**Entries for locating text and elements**
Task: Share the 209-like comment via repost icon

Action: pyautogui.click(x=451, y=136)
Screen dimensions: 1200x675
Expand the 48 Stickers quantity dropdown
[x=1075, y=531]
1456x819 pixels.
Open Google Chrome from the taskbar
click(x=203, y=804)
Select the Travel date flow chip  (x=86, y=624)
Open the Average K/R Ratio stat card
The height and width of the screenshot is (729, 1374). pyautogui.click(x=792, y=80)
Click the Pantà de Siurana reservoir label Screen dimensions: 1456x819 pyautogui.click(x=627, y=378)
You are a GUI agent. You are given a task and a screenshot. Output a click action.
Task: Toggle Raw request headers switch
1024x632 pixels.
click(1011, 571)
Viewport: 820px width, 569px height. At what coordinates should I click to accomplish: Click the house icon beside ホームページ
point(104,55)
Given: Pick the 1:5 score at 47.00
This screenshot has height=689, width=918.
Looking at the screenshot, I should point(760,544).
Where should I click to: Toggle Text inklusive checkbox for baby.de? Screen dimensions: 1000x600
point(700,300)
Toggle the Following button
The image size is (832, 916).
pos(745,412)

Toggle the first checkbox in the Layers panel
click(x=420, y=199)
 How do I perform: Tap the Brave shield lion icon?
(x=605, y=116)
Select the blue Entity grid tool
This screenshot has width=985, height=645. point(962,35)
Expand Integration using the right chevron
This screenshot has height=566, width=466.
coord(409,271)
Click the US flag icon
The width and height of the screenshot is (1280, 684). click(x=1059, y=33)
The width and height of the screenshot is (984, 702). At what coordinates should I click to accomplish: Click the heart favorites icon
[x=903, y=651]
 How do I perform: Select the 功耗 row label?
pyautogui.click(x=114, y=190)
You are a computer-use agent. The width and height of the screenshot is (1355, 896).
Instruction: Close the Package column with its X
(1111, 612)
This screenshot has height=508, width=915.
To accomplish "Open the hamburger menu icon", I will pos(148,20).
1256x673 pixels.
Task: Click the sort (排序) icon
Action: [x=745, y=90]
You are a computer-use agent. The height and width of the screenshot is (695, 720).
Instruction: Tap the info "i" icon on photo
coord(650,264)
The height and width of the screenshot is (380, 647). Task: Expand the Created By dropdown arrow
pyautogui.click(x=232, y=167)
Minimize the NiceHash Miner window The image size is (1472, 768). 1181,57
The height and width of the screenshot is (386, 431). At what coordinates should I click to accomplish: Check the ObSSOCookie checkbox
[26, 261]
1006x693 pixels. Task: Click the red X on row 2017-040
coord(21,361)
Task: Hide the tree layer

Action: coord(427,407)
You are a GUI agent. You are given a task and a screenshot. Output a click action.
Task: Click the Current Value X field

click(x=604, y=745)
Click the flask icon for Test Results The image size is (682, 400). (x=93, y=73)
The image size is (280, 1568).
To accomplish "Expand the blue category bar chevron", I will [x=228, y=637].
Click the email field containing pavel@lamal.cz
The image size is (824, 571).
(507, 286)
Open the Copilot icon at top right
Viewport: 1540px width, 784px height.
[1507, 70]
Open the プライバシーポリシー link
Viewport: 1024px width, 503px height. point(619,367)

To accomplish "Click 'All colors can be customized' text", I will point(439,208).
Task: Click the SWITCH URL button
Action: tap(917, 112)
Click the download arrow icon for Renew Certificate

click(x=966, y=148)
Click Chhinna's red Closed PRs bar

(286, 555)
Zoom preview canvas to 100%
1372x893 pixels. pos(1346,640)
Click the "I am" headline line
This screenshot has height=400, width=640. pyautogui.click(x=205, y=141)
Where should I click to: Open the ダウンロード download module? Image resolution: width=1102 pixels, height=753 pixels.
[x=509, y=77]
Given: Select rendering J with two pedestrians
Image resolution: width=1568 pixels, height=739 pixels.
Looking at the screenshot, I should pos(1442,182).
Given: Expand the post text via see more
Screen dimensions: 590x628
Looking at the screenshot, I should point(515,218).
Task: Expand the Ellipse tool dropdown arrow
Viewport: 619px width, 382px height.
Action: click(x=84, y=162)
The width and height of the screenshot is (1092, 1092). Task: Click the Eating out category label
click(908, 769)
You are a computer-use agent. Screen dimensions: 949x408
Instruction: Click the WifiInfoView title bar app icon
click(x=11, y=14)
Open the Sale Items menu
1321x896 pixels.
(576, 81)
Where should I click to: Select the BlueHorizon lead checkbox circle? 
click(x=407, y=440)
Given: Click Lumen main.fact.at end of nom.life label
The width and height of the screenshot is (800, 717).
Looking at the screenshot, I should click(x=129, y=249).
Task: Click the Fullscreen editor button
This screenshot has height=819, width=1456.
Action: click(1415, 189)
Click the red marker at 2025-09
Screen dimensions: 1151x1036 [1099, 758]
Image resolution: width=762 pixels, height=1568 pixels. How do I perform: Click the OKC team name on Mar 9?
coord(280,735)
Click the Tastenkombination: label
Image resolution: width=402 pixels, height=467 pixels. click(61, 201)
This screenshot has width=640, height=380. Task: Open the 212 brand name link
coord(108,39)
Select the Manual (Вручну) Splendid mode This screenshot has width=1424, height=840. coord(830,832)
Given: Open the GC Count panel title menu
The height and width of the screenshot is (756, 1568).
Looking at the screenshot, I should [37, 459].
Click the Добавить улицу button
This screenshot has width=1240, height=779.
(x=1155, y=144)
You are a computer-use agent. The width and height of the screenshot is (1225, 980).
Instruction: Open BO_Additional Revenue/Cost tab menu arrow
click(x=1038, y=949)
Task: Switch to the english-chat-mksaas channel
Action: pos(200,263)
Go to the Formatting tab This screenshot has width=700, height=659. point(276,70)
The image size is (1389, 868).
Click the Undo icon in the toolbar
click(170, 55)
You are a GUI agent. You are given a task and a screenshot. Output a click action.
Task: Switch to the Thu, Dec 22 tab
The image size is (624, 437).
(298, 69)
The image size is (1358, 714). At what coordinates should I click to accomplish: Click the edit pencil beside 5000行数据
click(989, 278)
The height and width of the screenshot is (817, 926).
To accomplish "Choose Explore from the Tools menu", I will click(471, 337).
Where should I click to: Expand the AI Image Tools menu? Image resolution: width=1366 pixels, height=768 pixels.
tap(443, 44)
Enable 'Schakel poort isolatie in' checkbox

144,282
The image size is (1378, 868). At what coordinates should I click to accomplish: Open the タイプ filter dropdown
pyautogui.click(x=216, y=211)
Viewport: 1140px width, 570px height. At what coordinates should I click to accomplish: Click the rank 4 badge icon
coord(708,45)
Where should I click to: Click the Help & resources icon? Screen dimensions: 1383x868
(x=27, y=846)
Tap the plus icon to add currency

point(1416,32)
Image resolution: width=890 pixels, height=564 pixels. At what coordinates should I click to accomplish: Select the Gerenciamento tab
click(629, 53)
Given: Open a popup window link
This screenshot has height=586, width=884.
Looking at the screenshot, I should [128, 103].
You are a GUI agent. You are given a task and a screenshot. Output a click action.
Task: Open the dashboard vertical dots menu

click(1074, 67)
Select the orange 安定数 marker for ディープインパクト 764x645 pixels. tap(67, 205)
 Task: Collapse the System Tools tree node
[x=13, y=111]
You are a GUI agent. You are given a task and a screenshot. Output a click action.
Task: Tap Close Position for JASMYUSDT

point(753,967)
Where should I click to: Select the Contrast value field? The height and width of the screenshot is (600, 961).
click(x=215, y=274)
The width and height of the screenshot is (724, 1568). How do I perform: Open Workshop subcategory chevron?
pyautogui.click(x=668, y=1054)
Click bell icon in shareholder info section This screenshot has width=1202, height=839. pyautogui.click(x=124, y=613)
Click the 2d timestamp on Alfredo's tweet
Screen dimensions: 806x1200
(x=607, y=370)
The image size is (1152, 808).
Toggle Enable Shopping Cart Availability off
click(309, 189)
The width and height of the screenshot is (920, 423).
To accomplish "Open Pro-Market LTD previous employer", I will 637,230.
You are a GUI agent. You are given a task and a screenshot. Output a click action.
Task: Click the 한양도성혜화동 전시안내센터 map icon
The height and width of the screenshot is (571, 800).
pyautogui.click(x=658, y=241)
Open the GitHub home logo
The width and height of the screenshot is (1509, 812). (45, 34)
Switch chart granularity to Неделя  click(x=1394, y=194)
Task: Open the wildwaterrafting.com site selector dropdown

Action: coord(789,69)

**Stated goal**
Express the stretch of data from the line containing "Where should I click to: Select the Contrast" through the end of the data as a JSON list of strings, one string per line, with blank lines left out.

**Complete response**
[
  "Where should I click to: Select the Contrast value field? The height and width of the screenshot is (600, 961).",
  "click(x=215, y=274)",
  "The width and height of the screenshot is (724, 1568). How do I perform: Open Workshop subcategory chevron?",
  "pyautogui.click(x=668, y=1054)",
  "Click bell icon in shareholder info section This screenshot has width=1202, height=839. pyautogui.click(x=124, y=613)",
  "Click the 2d timestamp on Alfredo's tweet",
  "Screen dimensions: 806x1200",
  "(x=607, y=370)",
  "The image size is (1152, 808).",
  "Toggle Enable Shopping Cart Availability off",
  "click(309, 189)",
  "The width and height of the screenshot is (920, 423).",
  "To accomplish \"Open Pro-Market LTD previous employer\", I will 637,230.",
  "You are a GUI agent. You are given a task and a screenshot. Output a click action.",
  "Task: Click the 한양도성혜화동 전시안내센터 map icon",
  "The height and width of the screenshot is (571, 800).",
  "pyautogui.click(x=658, y=241)",
  "Open the GitHub home logo",
  "The width and height of the screenshot is (1509, 812). (45, 34)",
  "Switch chart granularity to Неделя  click(x=1394, y=194)",
  "Task: Open the wildwaterrafting.com site selector dropdown",
  "Action: coord(789,69)"
]